Le référendum du 8 avril 1962

11 avril 1962
01m 05s
Réf. 00230

Éclairage

Le 18 mars 1962, les négociations entre la France et les représentants du GPRA (Gouvernement provisoire de la République algérienne) aboutissent à la signature des accords d'Evian sur l'indépendance algérienne. C'est la fin de huit années de guerre. Le cessez-le-feu intervient le 19 mars à midi.

Reste à mettre en œuvre le principe d'indépendance de l'Algérie. Il doit être ratifié par le peuple français. De Gaulle recourt à la consultation par référendum. Le 8 avril, les Français de métropole (ceux d'Algérie sont exclus du vote) se rendent aux isoloirs pour répondre par "oui" ou par "non" à une double question : ratifient-ils les accords d'Evian ? et conférent-ils les pouvoirs nécessaires au président de la République pour leur mise en œuvre ? Durant la campagne référendaire, la quasi totalité des partis prône le "oui" (l'extrême droite appelle au "non" et le PSU au vote nul).

Le 8 avril, le verdict des urnes est une "absolution" de la politique gaullienne. S'expliquant par le profond désir de la population d'en terminer avec la guerre, le succès du "oui" est en effet écrasant. Certes, 24,4% des Français se sont abstenus ; mais 90,7% des suffrages exprimés sont pour l'indépendance. Le 1er juillet, 99,7% des électeurs européens et musulmans d'Algérie diront à leur tour "oui" à l'indépendance. Et le 3 juillet, le général de Gaulle peut proclamer officiellement la naissance de l'Algérie souveraine. [Alain Gérard Slama, La Guerre d'Algérie. Histoire d'une déchirure, Gallimard, 1996]

Le vote du 8 avril permet aux Actualités Françaises, dont le ton est de toute évidence favorable à la politique gaullienne, de célébrer les retrouvailles du peuple français autour du Général. Le commentaire insiste sur sa victoire "record", sur le "oui massif" et "populaire" (incarné par un électeur âgé, musette en bandoulière) qui lui donne la légitimité plébiscitaire qu'il recherche régulièrement par les urnes. Le commentaire insiste : ce "oui" a même balayé les réserves des indépendants d'Antoine Pinay et du PCF. Le général de Gaulle est implicitement présenté comme l'homme de la réconciliation, par-delà les clivages politiques.

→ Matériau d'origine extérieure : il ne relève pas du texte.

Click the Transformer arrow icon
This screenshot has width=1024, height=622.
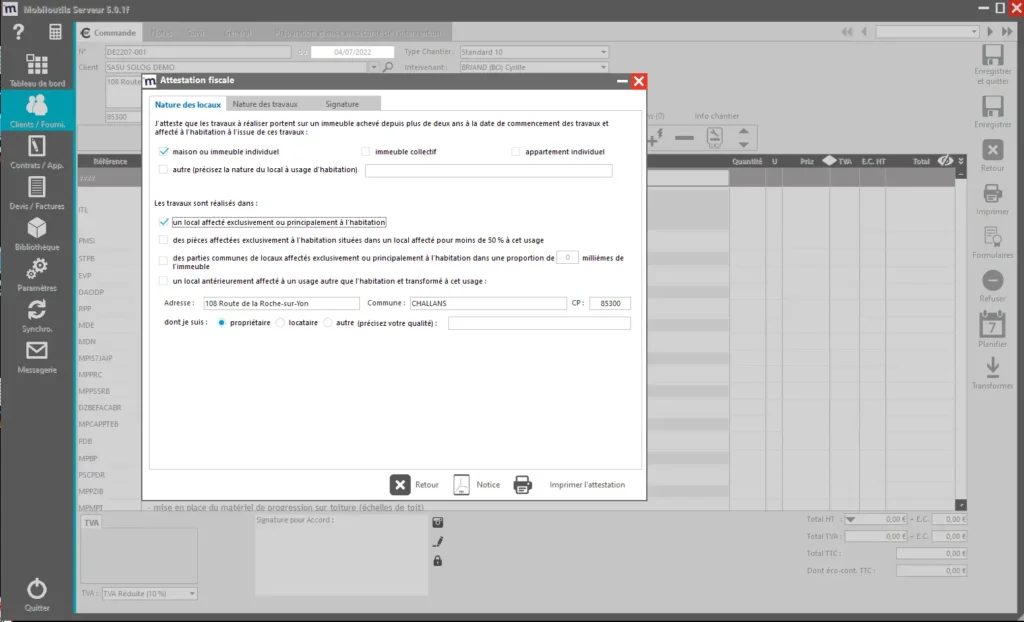pos(991,368)
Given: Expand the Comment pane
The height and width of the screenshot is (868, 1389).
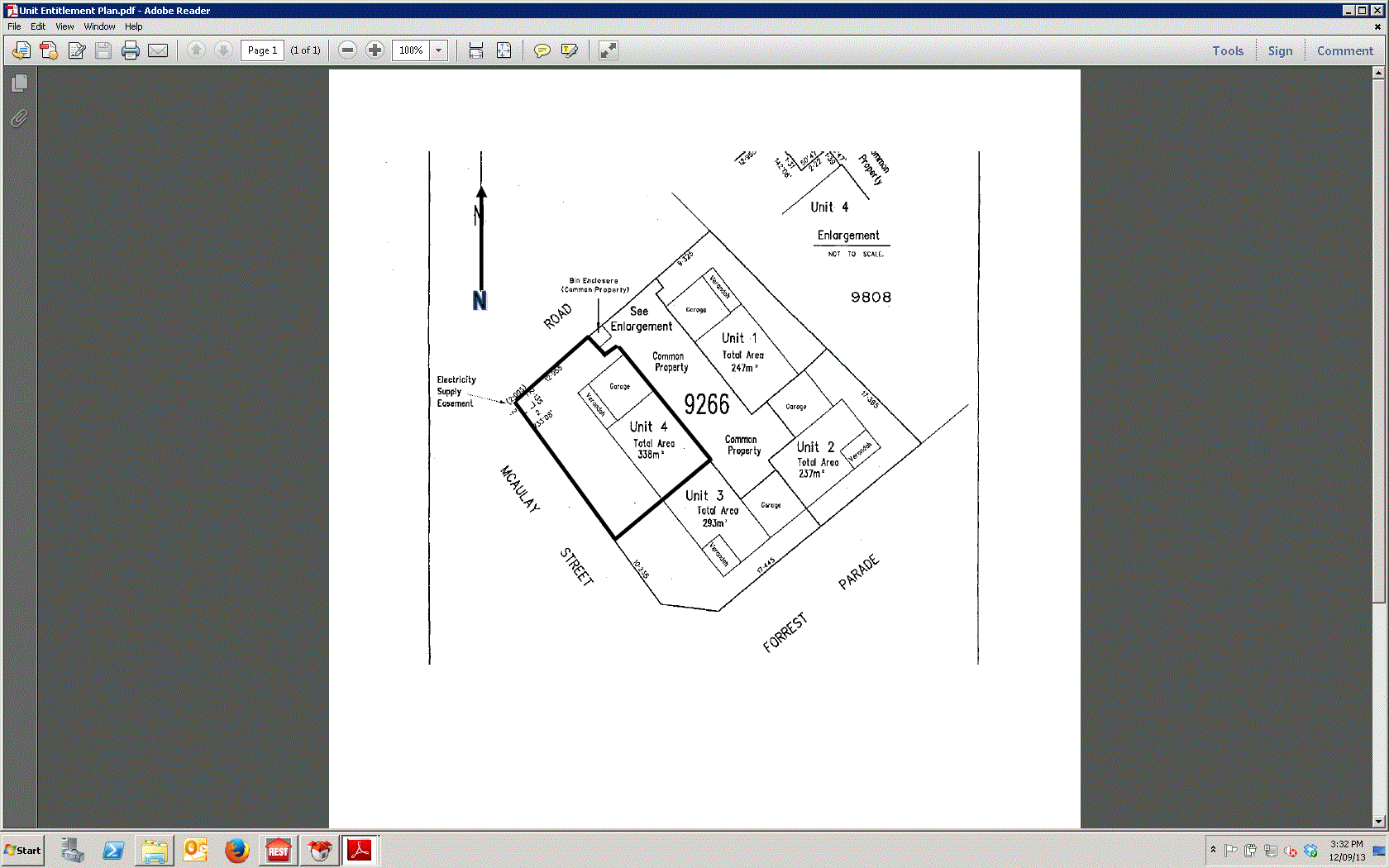Looking at the screenshot, I should tap(1344, 50).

L'ordre de montage des images joue lui aussi sur ce sentiment d'union nationale autour de la figure tutélaire et providentielle du Général : la succession rapide des plans du tour de France des urnes aux côtés des principaux leaders politiques est introduite par le vote du Général à Colombey. Ce montage tend à renforcer l'idée d'une France solidaire, sortie indemne de la guerre d'Algérie par la grâce de l'inspiration politique gaullienne. Rien n'est dit en revanche sur les 24% de Français qui ont jugé bon de s'abstenir.

Philippe Tétart

Transcription

Commentateur
Dans son ensemble, la population a répondu à l'appel aux urnes du référendum ; et elle a donné au général de Gaulle le «oui» massif qu'il avait demandé à la Nation. Ce «oui» populaire donné à la paix des accords d'Evian, le président de la République l'a concrétisé lui-même dans son bulletin de citoyen à Colombey-les-Deux-Eglises ; et le premier ministre, Monsieur Michel Debré à Montlouis ; à Bordeaux, c'était le «oui» du président de l'Assemblée, monsieur Chaban Delmas ; dans le Jura, le «oui» des radicaux par la voix d'Edgar Faure. Si à Marseille le «oui» de Monsieur Deferre se nuançait, à Arras, Monsieur Guy Mollet apportait le «oui» des socialistes ; comme à Lille Monsieur Maurice Schuman le «oui» du MRP. Le bulletin de Monsieur Thorez faisait état des réserves des communistes et celui de Monsieur Pinay de celle des indépendants. Dans la nuit, les tableaux du ministère de l'Intérieur ont suivi le déroulement du dépouillement : 17.500.000 «oui» pour 19.300.000 suffrages exprimés ; et Monsieur Roger Frey pouvait annoncer aux journalistes le record des «oui» : près de 91%.